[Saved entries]
++++++++++++++++++++

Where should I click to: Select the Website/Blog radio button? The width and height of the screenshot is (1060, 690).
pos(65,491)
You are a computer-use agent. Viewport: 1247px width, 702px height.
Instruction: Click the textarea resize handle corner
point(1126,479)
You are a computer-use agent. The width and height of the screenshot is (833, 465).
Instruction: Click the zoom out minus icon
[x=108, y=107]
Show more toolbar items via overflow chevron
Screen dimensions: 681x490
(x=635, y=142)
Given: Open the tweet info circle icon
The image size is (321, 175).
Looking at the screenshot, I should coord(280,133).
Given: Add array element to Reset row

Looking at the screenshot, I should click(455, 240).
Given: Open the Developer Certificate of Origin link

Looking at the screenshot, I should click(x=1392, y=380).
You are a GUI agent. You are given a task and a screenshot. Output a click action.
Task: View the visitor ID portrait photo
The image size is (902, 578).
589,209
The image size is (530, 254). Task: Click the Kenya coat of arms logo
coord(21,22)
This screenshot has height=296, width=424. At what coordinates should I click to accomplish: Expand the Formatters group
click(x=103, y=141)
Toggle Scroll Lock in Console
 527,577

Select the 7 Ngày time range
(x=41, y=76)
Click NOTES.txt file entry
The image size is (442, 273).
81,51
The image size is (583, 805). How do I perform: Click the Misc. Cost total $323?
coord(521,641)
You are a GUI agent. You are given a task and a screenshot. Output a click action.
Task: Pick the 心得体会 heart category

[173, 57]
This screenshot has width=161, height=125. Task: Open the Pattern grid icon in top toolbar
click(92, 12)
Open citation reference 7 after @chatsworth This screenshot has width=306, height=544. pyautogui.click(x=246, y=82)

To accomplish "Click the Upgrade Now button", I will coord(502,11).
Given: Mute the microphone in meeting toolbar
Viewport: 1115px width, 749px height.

++++++++++++++++++++

From the first record to the last, print each one exactly.

EXERCISE RESPONSE:
Where should I click to: Select the Website/Blog radio button? The width and height of the screenshot is (1060, 690).
pos(65,491)
You are a computer-use agent. Viewport: 1247px width, 702px height.
Instruction: Click the textarea resize handle corner
point(1126,479)
You are a computer-use agent. The width and height of the screenshot is (833, 465).
Instruction: Click the zoom out minus icon
[x=108, y=107]
Show more toolbar items via overflow chevron
Screen dimensions: 681x490
(x=635, y=142)
Given: Open the tweet info circle icon
The image size is (321, 175).
Looking at the screenshot, I should coord(280,133).
Given: Add array element to Reset row

Looking at the screenshot, I should click(455, 240).
Given: Open the Developer Certificate of Origin link

Looking at the screenshot, I should click(x=1392, y=380).
You are a GUI agent. You are given a task and a screenshot. Output a click action.
Task: View the visitor ID portrait photo
The image size is (902, 578).
589,209
The image size is (530, 254). Task: Click the Kenya coat of arms logo
coord(21,22)
This screenshot has height=296, width=424. At what coordinates should I click to accomplish: Expand the Formatters group
click(x=103, y=141)
Toggle Scroll Lock in Console
 527,577

Select the 7 Ngày time range
(x=41, y=76)
Click NOTES.txt file entry
The image size is (442, 273).
81,51
The image size is (583, 805). How do I perform: Click the Misc. Cost total $323?
coord(521,641)
You are a GUI agent. You are given a task and a screenshot. Output a click action.
Task: Pick the 心得体会 heart category

[173, 57]
This screenshot has width=161, height=125. Task: Open the Pattern grid icon in top toolbar
click(92, 12)
Open citation reference 7 after @chatsworth This screenshot has width=306, height=544. pyautogui.click(x=246, y=82)

To accomplish "Click the Upgrade Now button", I will coord(502,11).
Given: Mute the microphone in meeting toolbar
Viewport: 1115px width, 749px height.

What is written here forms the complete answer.